Le bruit est revenu. Dans les villes, la légende dit qu’il y avait alors un bruit de fond comme un tremblement de terre permanent et des bruits plus intenses provoqués par toutes sortes de machines. Parfois, on apercevait encore, dans la rue, un enfant lever la tête vers ses parents pour leur parler. Mais sa voix était couverte par le bruit d’une énorme scie à moteur qui taillait un arbuste qui avait été laissé libre pendant deux mois ou par celui d’un engin à deux roues qui partait livrer à quelqu’un une chose inutile. Peu à peu bien sûr, des engins se sont remis à circuler dans le ciel et sur les océans. Les gens qui n’avaient pas d’espace se sont de nouveau rencontrés dans des endroits exigus. Les animaux, eux, ont dû de nouveau se cacher. Comme plus personne n’était malade et qu’on avait inventé un vaccin, les gens ont retiré leurs masques et se sont embrassés.

La légende raconte que quelques mois ou quelques années plus tard, il est revenu. Mais il s’était transformé. Comme on ne l’avait pas assez pris au sérieux, cette fois-ci, il s’était orné d’une double couronne. Il était devenu un empereur. Il a voyagé grâce aux machines qui s’étaient remises à circuler sur les eaux, dans les airs et sur la terre. Comme son ancêtre, il se posait çà et là sur les objets et sur les gens qui allaient de nouveau en tous sens dans le monde, qui est immense. Le Virus à double couronne s’attaqua même à ceux qui avaient été immunisés lors de la première épidémie. Les gens de nouveau durent rester chez eux, durent arrêter de se voir, de se toucher. Ceux qui n’avaient pas perdu leur travail pendant la première épidémie le perdirent à ce moment-là. Ils restèrent chez eux sans rien faire et ils étaient trop inquiets pour se concentrer sur une quelconque activité ou distraction. Ils s’ennuyaient. À cause de ce Virus à double couronne qui était plus fort que le Virus couronné, beaucoup sont morts. À cause du manque de travail, à cause du manque d’affection, à cause de l’ennui, beaucoup d’autres sont morts encore. Restèrent les enfants et quelques adultes. On organisa de grands orphelinats. Les jeunes s’occupaient des enfants.

On s’est organisés. On a planté de quoi manger. Il y en avait assez pour tout le monde, car il n’y avait pas grand monde. La légende raconte que c’est à partir de cette période que chacun a fait ce qu’il lui plaisait. On n’eut plus besoin de faire faire des choses inutiles à un tas de gens pour leur donner un travail. Les enfants qui avaient un peu grandi et qui organisaient le monde avait plein d’idées de métiers intelligents. Certains chantaient au coin des chemins, d’autres inventaient des recettes pour régaler les papilles. Certains fabriquaient de très beaux vêtements pour embellir les corps. Bien sûr, on pouvait changer de métier quand on le voulait. Il y avait assez à manger pour tout le monde. Ceux qui avaient étouffé d’air pollué durant leur enfance pouvaient de nouveau respirer. L’air était pur, on laissait leur place aux arbres, aux plantes et aux animaux. La légende raconte que c’est comme cela qu’est né le monde dans lequel nous vivons.

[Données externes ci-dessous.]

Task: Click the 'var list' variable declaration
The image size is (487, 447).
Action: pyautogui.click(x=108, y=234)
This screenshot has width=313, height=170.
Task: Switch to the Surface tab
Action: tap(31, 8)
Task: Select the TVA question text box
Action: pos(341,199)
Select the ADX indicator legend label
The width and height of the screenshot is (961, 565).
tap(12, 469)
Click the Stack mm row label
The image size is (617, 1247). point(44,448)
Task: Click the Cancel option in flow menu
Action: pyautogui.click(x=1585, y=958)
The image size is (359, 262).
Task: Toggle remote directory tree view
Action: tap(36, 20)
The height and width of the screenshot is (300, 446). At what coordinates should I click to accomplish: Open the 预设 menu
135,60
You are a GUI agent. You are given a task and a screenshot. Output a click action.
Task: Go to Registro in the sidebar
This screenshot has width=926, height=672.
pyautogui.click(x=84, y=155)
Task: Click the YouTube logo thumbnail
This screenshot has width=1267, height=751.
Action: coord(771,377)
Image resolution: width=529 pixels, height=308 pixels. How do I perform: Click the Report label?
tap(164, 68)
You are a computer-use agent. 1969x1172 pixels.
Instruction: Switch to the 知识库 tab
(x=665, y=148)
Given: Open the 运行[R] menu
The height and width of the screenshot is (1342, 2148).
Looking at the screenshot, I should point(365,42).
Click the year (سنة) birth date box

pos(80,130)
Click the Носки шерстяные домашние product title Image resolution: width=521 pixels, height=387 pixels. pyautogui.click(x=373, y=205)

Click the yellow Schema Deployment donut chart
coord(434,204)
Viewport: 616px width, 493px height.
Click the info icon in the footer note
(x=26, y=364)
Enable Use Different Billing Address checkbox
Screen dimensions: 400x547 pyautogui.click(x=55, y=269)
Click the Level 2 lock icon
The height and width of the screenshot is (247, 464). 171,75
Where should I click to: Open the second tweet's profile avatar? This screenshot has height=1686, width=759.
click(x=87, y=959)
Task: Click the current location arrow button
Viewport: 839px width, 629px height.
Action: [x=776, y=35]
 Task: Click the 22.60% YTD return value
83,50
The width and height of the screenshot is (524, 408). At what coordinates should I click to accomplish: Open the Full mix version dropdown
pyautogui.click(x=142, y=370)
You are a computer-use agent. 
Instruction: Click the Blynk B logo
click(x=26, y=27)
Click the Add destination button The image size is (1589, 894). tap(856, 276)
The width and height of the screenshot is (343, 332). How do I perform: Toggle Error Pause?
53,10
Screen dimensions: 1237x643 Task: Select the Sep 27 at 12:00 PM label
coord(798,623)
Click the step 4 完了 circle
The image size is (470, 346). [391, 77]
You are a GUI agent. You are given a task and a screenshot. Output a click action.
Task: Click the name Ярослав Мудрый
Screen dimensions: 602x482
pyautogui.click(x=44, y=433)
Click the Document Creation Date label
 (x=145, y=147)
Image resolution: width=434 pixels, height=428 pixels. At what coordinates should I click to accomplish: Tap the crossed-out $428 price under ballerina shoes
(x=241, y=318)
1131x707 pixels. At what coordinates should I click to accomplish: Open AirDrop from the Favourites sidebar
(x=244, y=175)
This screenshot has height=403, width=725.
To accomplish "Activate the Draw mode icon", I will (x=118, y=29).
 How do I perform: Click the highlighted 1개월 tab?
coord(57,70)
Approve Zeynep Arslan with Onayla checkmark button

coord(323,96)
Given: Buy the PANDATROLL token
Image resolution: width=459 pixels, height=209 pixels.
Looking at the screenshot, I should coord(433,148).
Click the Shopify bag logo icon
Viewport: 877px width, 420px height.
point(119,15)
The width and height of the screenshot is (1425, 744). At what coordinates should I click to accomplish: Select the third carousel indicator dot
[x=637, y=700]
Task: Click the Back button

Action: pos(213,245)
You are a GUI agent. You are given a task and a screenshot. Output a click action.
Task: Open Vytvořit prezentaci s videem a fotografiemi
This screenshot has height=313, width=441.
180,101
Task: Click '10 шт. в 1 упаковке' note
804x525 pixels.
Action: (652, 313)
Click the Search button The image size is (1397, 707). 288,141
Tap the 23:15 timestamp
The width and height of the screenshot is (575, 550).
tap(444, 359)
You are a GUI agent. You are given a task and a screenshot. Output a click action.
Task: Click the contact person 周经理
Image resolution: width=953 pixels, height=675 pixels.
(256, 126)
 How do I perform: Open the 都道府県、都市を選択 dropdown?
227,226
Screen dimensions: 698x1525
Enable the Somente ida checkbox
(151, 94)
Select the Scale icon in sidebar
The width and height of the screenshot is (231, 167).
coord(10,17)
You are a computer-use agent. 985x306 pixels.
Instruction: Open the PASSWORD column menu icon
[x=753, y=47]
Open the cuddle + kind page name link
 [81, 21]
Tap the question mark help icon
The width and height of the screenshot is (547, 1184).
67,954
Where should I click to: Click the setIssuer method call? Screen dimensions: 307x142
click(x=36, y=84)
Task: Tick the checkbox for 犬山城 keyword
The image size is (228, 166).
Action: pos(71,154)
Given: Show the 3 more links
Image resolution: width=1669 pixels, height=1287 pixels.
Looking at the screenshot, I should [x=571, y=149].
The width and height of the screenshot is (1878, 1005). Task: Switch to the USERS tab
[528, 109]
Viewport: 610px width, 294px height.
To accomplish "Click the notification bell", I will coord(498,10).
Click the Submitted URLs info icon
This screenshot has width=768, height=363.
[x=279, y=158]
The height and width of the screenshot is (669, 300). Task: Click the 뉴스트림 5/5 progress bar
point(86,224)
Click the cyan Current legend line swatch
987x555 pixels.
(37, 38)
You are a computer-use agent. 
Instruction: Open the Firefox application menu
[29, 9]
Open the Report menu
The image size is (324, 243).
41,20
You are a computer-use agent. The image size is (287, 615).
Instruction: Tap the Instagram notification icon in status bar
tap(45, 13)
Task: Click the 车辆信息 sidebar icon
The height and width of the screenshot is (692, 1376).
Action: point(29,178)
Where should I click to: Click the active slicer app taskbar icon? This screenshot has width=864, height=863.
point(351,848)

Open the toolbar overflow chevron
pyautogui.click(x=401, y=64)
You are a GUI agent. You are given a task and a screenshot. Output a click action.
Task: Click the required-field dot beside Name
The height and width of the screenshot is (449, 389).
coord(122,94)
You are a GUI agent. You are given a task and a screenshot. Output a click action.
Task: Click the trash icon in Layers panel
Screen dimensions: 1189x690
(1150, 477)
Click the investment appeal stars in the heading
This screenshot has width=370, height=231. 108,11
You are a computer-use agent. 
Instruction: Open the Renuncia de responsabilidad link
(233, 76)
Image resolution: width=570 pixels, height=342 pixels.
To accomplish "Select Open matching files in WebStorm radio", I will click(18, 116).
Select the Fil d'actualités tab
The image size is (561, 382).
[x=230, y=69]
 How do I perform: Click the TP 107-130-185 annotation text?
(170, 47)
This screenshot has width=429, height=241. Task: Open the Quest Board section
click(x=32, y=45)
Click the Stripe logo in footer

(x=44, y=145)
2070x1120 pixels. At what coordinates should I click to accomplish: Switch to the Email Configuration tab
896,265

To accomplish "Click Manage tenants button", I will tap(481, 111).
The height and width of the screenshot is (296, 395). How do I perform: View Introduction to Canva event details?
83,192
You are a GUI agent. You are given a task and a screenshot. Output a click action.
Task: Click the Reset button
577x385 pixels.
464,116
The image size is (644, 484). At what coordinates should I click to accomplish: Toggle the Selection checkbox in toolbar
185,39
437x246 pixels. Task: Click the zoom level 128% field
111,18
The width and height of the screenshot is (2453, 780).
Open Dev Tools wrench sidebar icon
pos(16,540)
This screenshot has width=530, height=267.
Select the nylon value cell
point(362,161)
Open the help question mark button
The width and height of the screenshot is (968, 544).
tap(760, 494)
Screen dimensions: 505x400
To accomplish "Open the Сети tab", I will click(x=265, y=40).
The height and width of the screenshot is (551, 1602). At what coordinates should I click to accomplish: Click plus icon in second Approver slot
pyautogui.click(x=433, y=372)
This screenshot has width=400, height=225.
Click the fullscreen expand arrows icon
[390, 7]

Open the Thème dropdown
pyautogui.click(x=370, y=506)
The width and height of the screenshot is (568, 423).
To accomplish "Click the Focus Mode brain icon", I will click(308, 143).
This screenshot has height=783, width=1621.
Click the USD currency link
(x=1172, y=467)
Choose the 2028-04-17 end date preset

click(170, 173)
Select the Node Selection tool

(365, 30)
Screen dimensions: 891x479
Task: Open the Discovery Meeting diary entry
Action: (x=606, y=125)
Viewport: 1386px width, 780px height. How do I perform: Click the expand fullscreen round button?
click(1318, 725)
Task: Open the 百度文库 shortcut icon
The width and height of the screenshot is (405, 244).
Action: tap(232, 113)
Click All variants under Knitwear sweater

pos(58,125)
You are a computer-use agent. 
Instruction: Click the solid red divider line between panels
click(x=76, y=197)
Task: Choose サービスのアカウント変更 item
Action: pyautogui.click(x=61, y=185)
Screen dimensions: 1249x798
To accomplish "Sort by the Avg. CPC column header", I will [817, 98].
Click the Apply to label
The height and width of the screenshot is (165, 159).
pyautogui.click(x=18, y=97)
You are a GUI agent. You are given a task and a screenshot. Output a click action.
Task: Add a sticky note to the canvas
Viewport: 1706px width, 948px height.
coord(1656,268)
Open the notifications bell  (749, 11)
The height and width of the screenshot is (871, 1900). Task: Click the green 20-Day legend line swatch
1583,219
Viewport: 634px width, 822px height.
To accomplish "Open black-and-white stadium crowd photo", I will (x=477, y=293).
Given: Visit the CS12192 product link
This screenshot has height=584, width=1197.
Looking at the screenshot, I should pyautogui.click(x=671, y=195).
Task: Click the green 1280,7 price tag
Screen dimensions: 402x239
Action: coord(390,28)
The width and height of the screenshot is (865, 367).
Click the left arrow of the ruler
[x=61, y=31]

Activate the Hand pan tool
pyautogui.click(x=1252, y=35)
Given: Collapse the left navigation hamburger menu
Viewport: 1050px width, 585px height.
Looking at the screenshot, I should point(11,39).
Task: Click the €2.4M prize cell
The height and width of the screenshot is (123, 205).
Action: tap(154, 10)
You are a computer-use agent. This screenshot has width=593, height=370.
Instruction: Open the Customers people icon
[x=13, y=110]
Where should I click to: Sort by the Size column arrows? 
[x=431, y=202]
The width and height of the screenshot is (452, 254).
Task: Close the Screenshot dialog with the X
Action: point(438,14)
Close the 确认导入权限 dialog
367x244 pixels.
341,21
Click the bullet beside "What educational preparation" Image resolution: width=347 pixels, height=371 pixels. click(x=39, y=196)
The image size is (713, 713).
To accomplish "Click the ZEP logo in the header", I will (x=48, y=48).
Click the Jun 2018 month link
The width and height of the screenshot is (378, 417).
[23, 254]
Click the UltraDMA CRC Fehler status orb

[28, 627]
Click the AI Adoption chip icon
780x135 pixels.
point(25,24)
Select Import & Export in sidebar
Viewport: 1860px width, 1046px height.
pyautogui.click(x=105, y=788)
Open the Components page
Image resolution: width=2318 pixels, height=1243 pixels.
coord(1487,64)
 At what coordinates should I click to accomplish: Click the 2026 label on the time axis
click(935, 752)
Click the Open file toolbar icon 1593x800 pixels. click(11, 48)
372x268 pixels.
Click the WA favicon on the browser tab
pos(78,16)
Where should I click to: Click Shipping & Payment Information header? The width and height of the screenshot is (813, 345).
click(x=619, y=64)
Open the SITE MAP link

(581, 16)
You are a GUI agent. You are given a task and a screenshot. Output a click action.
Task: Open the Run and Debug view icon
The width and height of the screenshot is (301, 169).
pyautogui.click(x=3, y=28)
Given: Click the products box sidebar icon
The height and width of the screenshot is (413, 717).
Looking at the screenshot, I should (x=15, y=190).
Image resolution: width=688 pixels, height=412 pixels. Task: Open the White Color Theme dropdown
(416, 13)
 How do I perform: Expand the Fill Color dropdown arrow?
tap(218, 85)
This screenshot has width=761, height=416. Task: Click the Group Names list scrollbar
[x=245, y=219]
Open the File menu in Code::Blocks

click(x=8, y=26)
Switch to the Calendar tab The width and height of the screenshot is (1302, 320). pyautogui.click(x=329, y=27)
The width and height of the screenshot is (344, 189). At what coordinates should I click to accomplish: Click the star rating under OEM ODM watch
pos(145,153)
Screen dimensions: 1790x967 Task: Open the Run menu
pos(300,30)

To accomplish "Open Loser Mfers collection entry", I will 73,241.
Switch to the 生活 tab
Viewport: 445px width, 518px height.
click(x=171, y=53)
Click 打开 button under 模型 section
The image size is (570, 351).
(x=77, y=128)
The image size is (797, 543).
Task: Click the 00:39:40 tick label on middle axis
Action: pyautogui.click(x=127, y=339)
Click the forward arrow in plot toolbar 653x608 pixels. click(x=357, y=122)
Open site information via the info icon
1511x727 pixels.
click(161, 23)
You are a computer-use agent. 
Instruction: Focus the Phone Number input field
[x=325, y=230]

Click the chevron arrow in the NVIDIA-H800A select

Bien sûr, c’est une légende. Je ne crois pas que ce soit possible qu’un jour, on ait pu circuler sous la terre et jeter de la fumée partout sur les mers, dans les airs et sur la terre. Je ne crois pas que des humains aient pu faire travailler des enfants dans des mines. Je ne crois pas que des humains aient pu laisser d’autres humains dormir dans le froid et sous la pluie. Je ne crois pas que l’intelligence humaine – qui est grande – ait pu différencier les êtres d’après autre chose que leurs qualités propres. Je ne crois pas que les humains aient pu vivre de cette façon à un moment de leur histoire.